Pendant trois jours, des représentants du secteur agricole, du commerce et de la recherche scientifique ont attiré les visiteurs à la Foire agricole pour leur présenter fièrement ce que le Luxembourg et la région frontalière ont à offrir. Ettelbrück, qui se qualifie volontiers de « capitale » du Grand-Duché pendant cette période, a une nouvelle fois battu plusieurs records : sur une superficie sans précédent de 9,2 hectares, environ 47 000 visiteurs se sont pressés – un chiffre qui a dépassé les attentes, après les 45 000 visiteurs recensés l’année dernière. 350 exposants avaient installé leurs stands, et plus de 40 producteurs locaux proposaient leurs produits sur un marché. Par ailleurs, le plus grand événement « anti-Gaspill » du Grand-Duché a célébré plusieurs anniversaires, dont les 130 ans de Luxlait.

Et pourtant, ce salon n’a pas seulement servi de vitrine aux innovations et aux traditions agricoles : il a également donné lieu à des critiques à l’égard de la politique agricole.

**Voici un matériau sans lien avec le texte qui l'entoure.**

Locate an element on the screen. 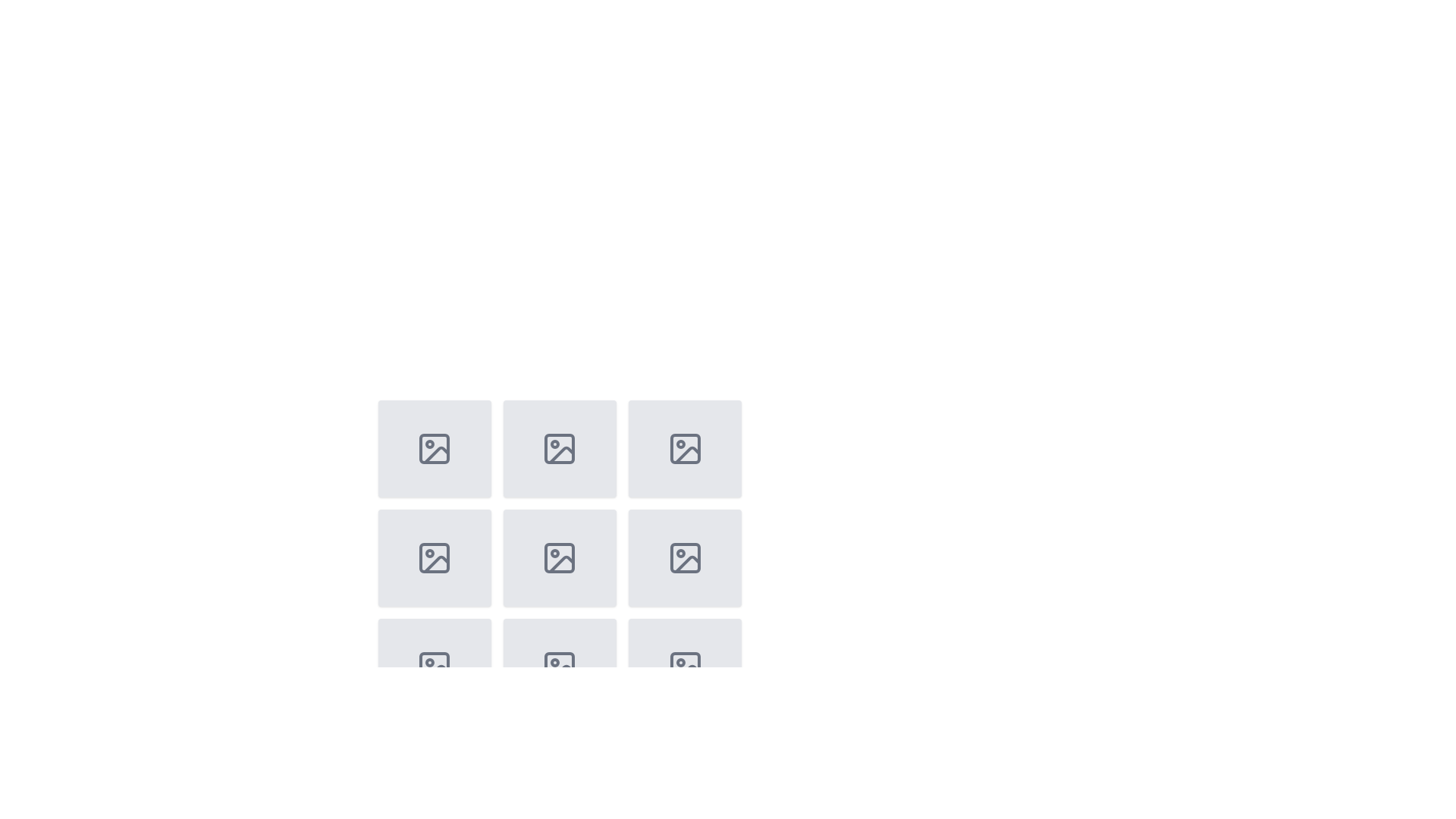 This screenshot has height=819, width=1456. the icon located at the bottom-right position of a 3x3 grid, which serves as a placeholder for an image or graphical content is located at coordinates (684, 558).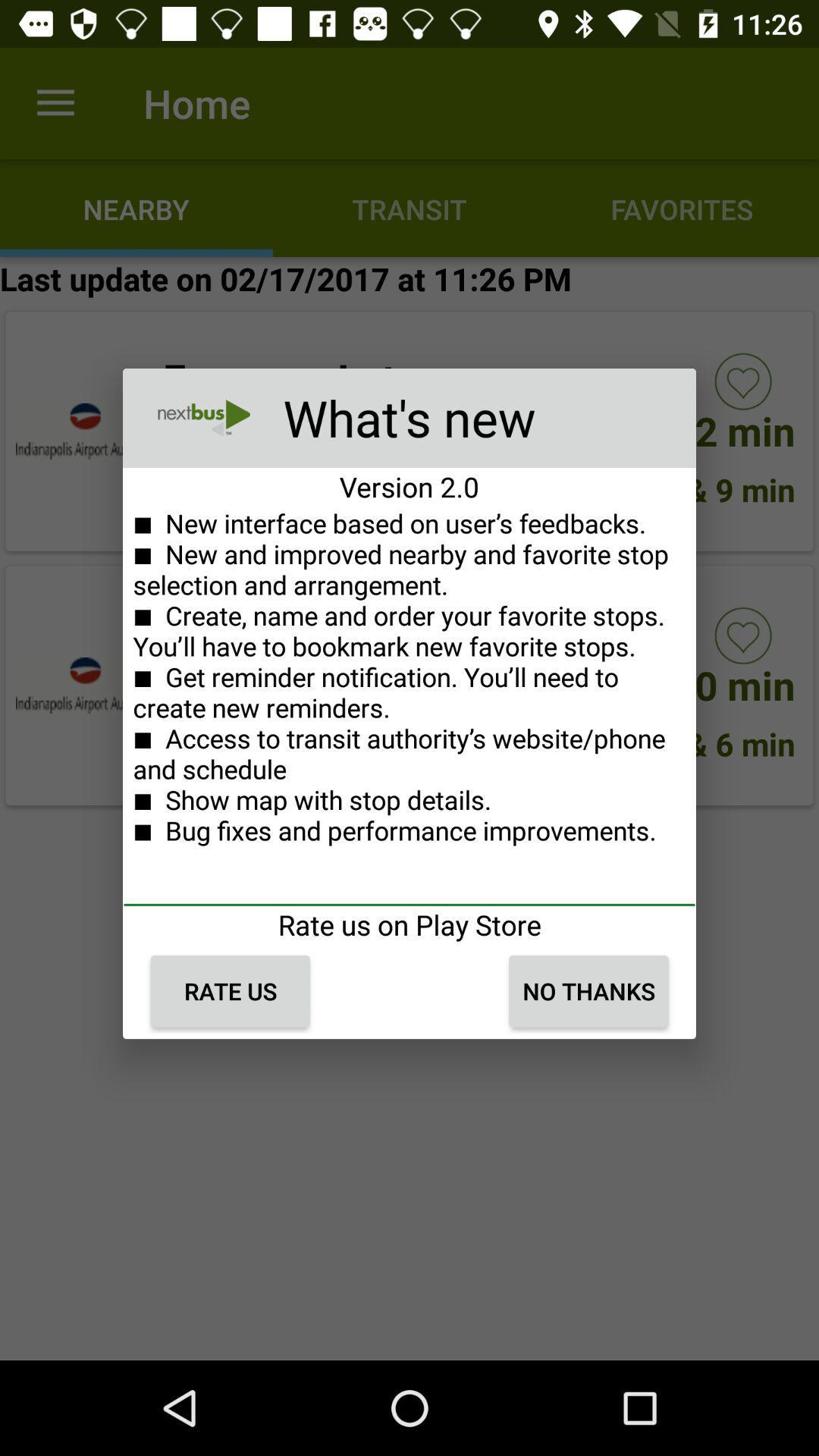  I want to click on the icon next to rate us item, so click(588, 991).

Le matin précédant l’inauguration, la Centrale des agriculteurs s’est plainte dans son journal *De Lëtzebuerger Bauer* que « le ministère de l’Agriculture et le ministère de l’Environnement ne semblent toujours pas s’entendre mieux qu’à l’époque de Gambia ». Mais lors de l’inauguration de la Foire agricole, Serge Wilmes a souligné que la ministre de l’Agriculture et le ministre de l’Environnement travaillaient en étroite collaboration pour soutenir les agriculteurs face à la crise climatique, mettant ainsi en avant leur front commun. « C’est agréable d’entendre que cela se fait ensemble », s’est réjoui le présentateur. Car cela ne va pas de soi : les nombreuses contraintes environnementales imposées par l’UE posent des défis considérables aux agriculteurs pour leurs exploitations, ce qui a donné lieu, en début d’année, à de nombreuses manifestations et blocages, comme récemment en février à Bruxelles. Pour les partis populistes de droite, cette situation offre une occasion de gagner des voix : en Allemagne, lors des dernières élections européennes, de nombreux agriculteurs ont voté pour l’AfD. Aux Pays-Bas, le Parti des agriculteurs fait partie du nouveau gouvernement de droite.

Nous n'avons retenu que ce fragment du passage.